Dans un contexte de longévité accrue et de promotion du maintien à domicile des ainés, l’aide des proches est donc une véritable condition du maintien à domicile des personnes ayant le plus de besoins d’accompagnement et de soin. Les discours institutionnels sur les dispositifs d’aide aux aidants soulignent d’ailleurs l’importance des proches aidants comme figure de l’État Social à mobiliser et à reconnaitre en partie. La Loi adaptation de la société au vieillissement (ASV) du 28 décembre 2015 a ainsi donné un cadre juridique aux proches aidants. Depuis, l’évolution observée est celle d’une mobilisation croissante des proches aidants qui interroge les limites des devoirs familiaux, le statut et les soutiens apportés aux aidants mais aussi la monétarisation du «travail familial».

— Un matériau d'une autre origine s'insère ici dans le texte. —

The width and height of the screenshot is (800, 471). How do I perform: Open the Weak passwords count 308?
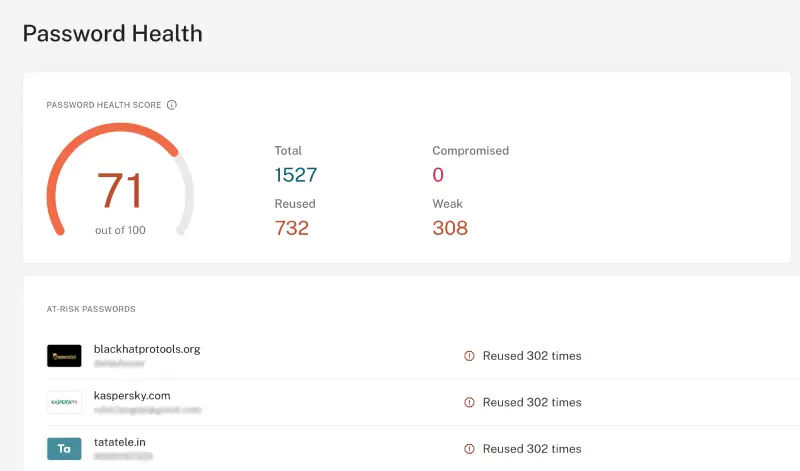450,228
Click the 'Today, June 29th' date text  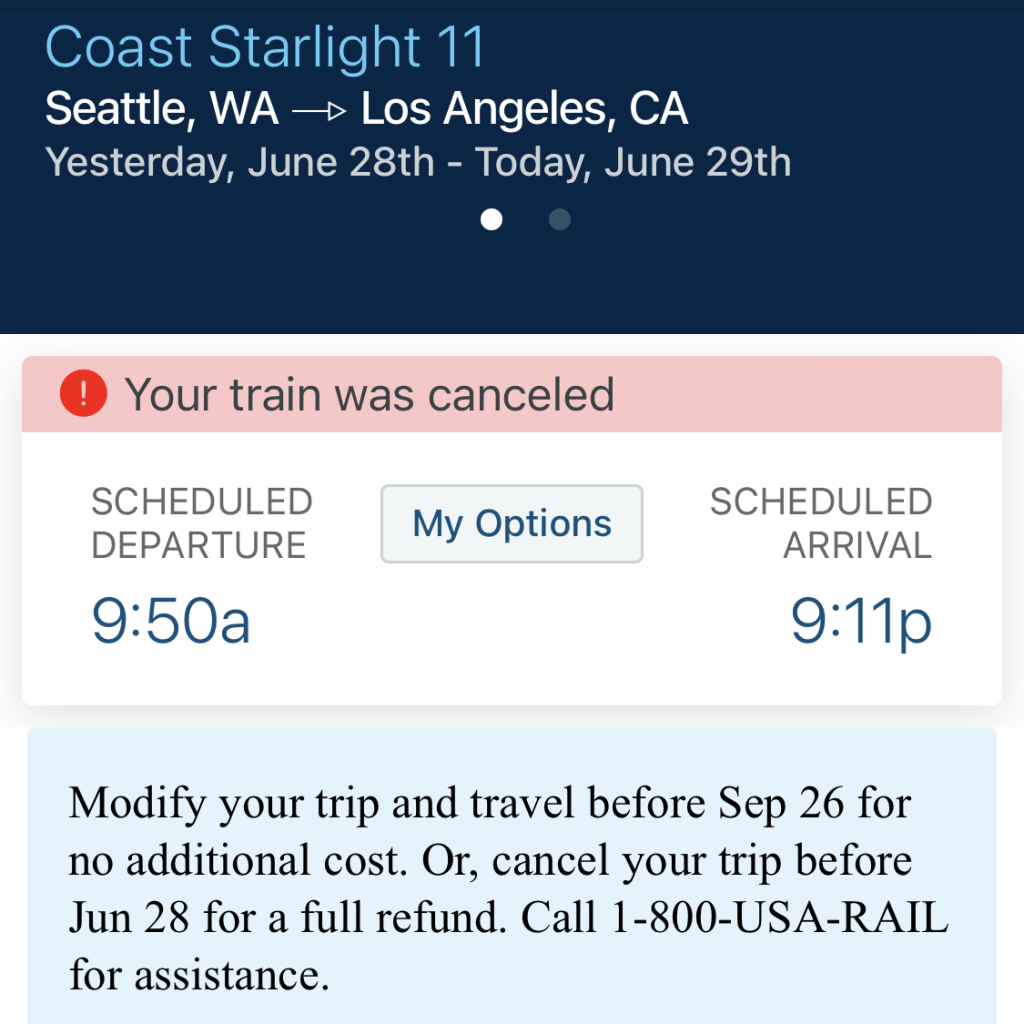[x=632, y=162]
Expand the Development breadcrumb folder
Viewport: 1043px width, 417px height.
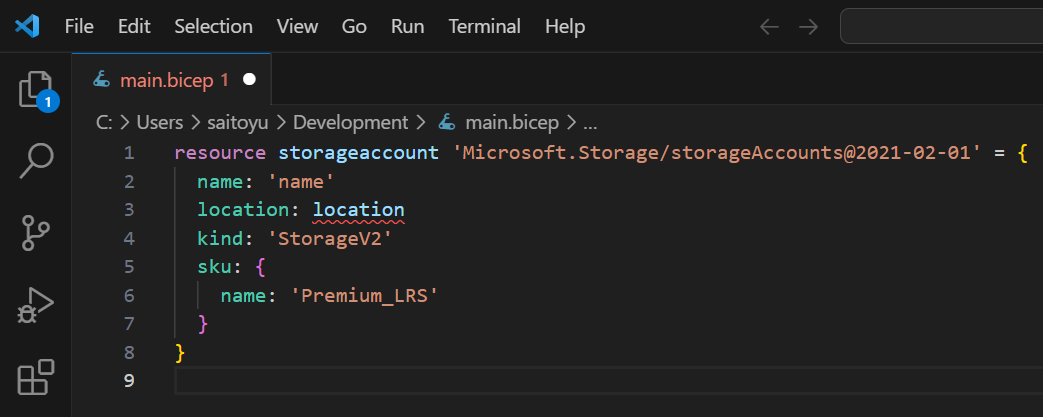[x=350, y=123]
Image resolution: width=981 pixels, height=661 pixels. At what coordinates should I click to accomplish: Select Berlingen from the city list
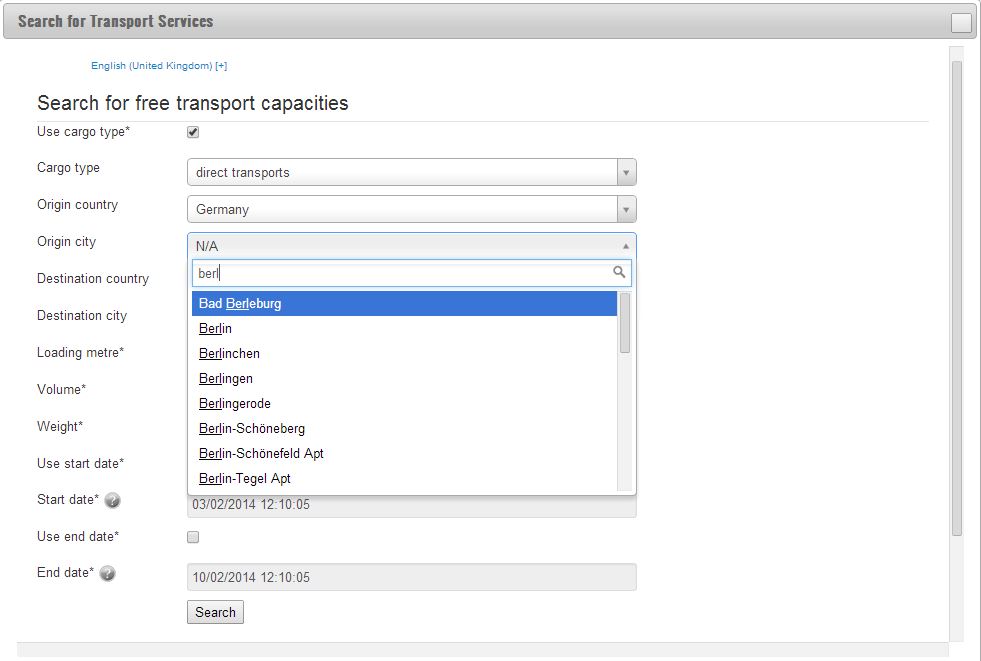click(404, 378)
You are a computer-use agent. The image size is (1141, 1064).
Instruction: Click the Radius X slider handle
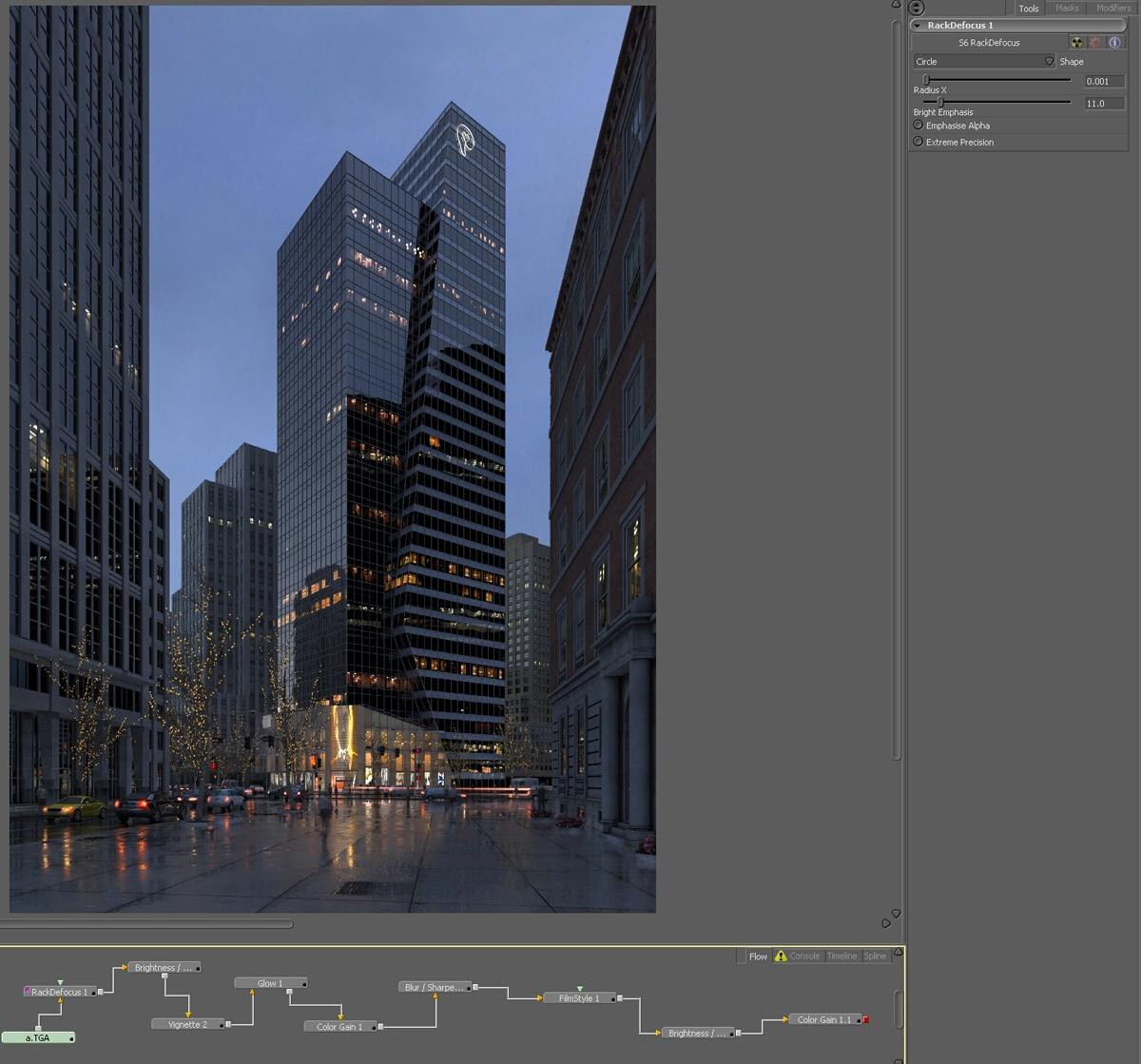(926, 81)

PPT utilisé par la conférencière
La professeure Muriel Rebourg a présenté une autre conférence dans le cadre des activités de la Chaire:
En savoir plus sur la professeure Muriel Rebourg

Spécialiste du droit des personnes et de la famille, la professeure Muriel Rebourg a effectué son doctorat en droit de la famille en 1996, à l’Université Lyon 3 consacré à "La prise en charge de l’enfant par son beau-parent" (Defrénois, 2003), sous la direction de M. le Professeur H. Fulchiron. Ses activités de recherche se sont ensuite orientées sur les solidarités familiales et leur articulation avec la solidarité nationale ainsi que sur la protection juridique des majeurs vulnérables intégrant la question du vieillissement en droit. Elle a coordonné un projet de recherche financé par l’Agence Nationale de la Recherche sur « Parcours de vulnérabilité au grand âge: l’usager, le malade, le majeur protégé» (2008/2012) et publié un ouvrage collectif en collaboration avec F. Le Borgne-Uguen sur «L’entraide familiale: régulations juridiques et pratiques sociales » (PU Rennes, mars 2012).
Ses travaux et orientations de recherche portent actuellement sur les tensions entre autonomie et protection et le respect des libertés individuelles et droits fondamentaux des majeurs vulnérables. Plus spécialement, la professeure Muriel Rebourg a abordé cette question sous l’angle de la mise en œuvre du principe d’autonomie issu de la loi du 5 mars 2007 réformant la protection juridique des majeurs en France, de l’entrée en établissement (EHPAD) et de la question du consentement de la personne âgée, de la prévention de la maltraitance financière à travers notamment la question des interdictions de disposer et de recevoir et du respect et de l’exercice des droits des personnes âgées dans le contexte de la Covid-19.
La professeure Muriel Rebourg est membre de la Communauté mixte de recherche "Droits humains-Capacités-Participation et participe à deux projets lauréats du programme prioritaire de recherche France 2030 «Autonomie: vieillissement et situations de Handicap» (Ancrer l'autonomie de vie (AUVI) : Une approche pragmatisme par les droits humains, ss. dir. B. Eyraud, Lyon 2, CNRS et Régimes d’autonomie dans le soin de longue durée: instrumentation et territoires (AURELIA) ss. dir. O. Giraud, CNAM CNRS et L. Trabut, INED).